– Не понимаю, – сказал он, – не понимаю, что с тобой.
Беатрис рыдала навзрыд. Потом вытерла мокрое лицо о пиджак Эдуара и опрокинула еще одну рюмку водки, будто хотела доконать себя.
– Я и сама не знаю, – проговорила она прерывающимся голосом, – я тебя засыпаю идиотскими шаблонами, а ты слушаешь, как будто так и надо. Ты что, считаешь меня круглой дурой? – неожиданно весело спросила она.
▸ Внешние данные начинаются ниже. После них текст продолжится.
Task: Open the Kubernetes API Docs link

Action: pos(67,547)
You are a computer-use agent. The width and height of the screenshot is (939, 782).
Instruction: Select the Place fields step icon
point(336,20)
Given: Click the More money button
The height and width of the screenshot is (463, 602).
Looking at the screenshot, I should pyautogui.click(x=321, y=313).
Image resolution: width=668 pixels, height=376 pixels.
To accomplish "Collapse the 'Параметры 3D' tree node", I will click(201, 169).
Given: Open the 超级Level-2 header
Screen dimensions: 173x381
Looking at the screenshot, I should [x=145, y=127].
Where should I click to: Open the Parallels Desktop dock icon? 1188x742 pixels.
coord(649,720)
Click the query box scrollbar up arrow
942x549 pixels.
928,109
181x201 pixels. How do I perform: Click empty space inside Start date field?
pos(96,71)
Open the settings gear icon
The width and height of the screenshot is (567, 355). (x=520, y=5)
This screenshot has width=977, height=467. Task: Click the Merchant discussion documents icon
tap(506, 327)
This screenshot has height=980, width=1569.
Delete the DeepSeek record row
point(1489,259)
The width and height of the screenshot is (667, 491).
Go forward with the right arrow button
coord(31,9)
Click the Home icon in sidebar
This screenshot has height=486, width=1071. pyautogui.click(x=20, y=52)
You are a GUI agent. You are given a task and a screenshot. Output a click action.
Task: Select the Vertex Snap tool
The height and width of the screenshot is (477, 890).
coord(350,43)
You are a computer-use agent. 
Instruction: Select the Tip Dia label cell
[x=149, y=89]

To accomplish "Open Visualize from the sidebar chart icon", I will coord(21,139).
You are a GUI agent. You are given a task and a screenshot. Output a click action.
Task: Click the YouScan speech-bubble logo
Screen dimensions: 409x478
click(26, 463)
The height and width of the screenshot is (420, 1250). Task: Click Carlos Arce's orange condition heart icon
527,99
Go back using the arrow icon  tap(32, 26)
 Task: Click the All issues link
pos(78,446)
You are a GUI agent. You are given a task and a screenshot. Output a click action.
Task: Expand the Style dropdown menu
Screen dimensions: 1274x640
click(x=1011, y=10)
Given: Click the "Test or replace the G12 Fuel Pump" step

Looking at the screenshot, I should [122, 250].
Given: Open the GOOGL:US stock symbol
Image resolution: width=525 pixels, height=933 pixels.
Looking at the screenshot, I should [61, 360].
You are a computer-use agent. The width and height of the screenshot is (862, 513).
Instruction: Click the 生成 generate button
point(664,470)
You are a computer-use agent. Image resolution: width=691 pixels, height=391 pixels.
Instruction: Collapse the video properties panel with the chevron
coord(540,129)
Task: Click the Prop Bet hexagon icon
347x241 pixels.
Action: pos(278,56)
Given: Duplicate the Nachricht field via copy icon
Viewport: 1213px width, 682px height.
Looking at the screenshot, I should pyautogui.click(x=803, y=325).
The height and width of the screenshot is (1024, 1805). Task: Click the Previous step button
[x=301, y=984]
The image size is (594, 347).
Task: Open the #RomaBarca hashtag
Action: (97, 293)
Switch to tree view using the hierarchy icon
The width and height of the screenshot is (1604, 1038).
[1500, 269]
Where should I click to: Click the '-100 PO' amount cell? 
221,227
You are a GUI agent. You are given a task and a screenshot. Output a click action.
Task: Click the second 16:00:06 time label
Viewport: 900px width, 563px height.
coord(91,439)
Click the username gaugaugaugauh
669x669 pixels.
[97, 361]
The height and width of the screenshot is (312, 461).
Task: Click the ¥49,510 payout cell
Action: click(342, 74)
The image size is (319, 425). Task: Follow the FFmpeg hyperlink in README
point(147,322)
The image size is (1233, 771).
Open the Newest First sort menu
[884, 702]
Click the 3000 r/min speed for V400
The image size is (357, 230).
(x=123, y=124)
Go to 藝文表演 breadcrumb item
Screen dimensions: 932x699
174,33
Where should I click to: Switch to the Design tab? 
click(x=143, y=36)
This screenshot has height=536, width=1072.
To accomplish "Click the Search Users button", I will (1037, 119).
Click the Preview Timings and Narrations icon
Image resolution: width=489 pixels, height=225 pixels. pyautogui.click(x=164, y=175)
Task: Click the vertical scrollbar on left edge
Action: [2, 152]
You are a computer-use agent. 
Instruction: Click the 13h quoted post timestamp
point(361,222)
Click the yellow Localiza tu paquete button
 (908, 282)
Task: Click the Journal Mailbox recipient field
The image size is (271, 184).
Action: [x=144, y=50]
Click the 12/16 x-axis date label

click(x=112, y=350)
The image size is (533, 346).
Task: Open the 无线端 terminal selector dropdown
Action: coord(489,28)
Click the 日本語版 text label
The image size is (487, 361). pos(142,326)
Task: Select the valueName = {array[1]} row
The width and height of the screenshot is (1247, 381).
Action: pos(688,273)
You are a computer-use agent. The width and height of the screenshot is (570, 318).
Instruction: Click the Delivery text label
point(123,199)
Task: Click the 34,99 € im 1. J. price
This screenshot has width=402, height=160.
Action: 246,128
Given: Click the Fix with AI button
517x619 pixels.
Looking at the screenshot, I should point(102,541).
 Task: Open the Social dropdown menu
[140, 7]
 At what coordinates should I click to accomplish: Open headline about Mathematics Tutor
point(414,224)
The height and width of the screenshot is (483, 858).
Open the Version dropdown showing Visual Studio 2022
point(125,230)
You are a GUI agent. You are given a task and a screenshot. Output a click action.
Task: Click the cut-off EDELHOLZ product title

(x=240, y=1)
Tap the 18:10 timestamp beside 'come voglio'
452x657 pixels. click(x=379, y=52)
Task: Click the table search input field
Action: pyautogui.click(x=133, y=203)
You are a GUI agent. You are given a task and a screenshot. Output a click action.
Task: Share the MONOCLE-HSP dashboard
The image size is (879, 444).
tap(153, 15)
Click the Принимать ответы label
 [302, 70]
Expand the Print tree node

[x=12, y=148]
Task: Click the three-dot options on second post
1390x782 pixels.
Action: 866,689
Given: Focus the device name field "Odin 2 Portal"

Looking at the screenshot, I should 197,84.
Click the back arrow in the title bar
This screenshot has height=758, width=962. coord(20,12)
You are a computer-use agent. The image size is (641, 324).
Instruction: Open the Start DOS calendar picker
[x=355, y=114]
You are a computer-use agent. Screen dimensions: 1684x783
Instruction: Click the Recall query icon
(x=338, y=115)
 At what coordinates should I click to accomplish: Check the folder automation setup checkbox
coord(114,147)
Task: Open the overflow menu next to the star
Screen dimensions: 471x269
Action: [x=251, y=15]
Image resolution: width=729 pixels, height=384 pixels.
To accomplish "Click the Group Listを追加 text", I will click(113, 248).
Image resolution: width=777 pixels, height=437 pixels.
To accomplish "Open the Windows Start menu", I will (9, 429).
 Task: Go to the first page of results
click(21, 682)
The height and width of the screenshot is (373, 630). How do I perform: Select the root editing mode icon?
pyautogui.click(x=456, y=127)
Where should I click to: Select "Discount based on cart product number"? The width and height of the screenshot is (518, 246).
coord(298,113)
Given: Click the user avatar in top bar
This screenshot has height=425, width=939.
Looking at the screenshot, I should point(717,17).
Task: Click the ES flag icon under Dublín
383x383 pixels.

И, снова уткнувшись ему в плечо, расплакалась с новой силой. Эдуар обнял ее, как бы защищая, и преисполнился угрызениями совести. С того вечера в Лилле, с того пресловутого вечера он узнал, что у нее есть и комплексы, и сомнения в том, что она действительно умна. Но он также знал, что объективно она, конечно, умна. Он вел себя как эгоист и тупица. И теперь должен вернуть ей уверенность в себе. Мысль о том, что он – именно он, Эдуар, – должен вернуть ей эту уверенность, наполняла его огромной радостью. Он убаюкивал ее, шепча нежные слова. Он был в восторге от того, что эта жестокая и красивая тигрица, припавшая к его плечу, расплакалась из-за него. Беатрис же, отказавшись от каких бы то ни было объяснений, забыв даже, по какому поводу она собиралась их давать, с улыбкой думала о том, что Эдуар слишком уж сложен. Бэзил куда проще расспрашивал бы ее. Кстати, о Бэзиле, он такой милый, завтра она непременно уделит ему часок, он почти умолял ее об этом после их первой близости. Он такой искусный, этот Бэзил… Но она не признавалась самой себе, что торопит ее на свидание с Бэзилом не столько воспоминание о его достоинствах, сколько глухая злоба против Эдуара.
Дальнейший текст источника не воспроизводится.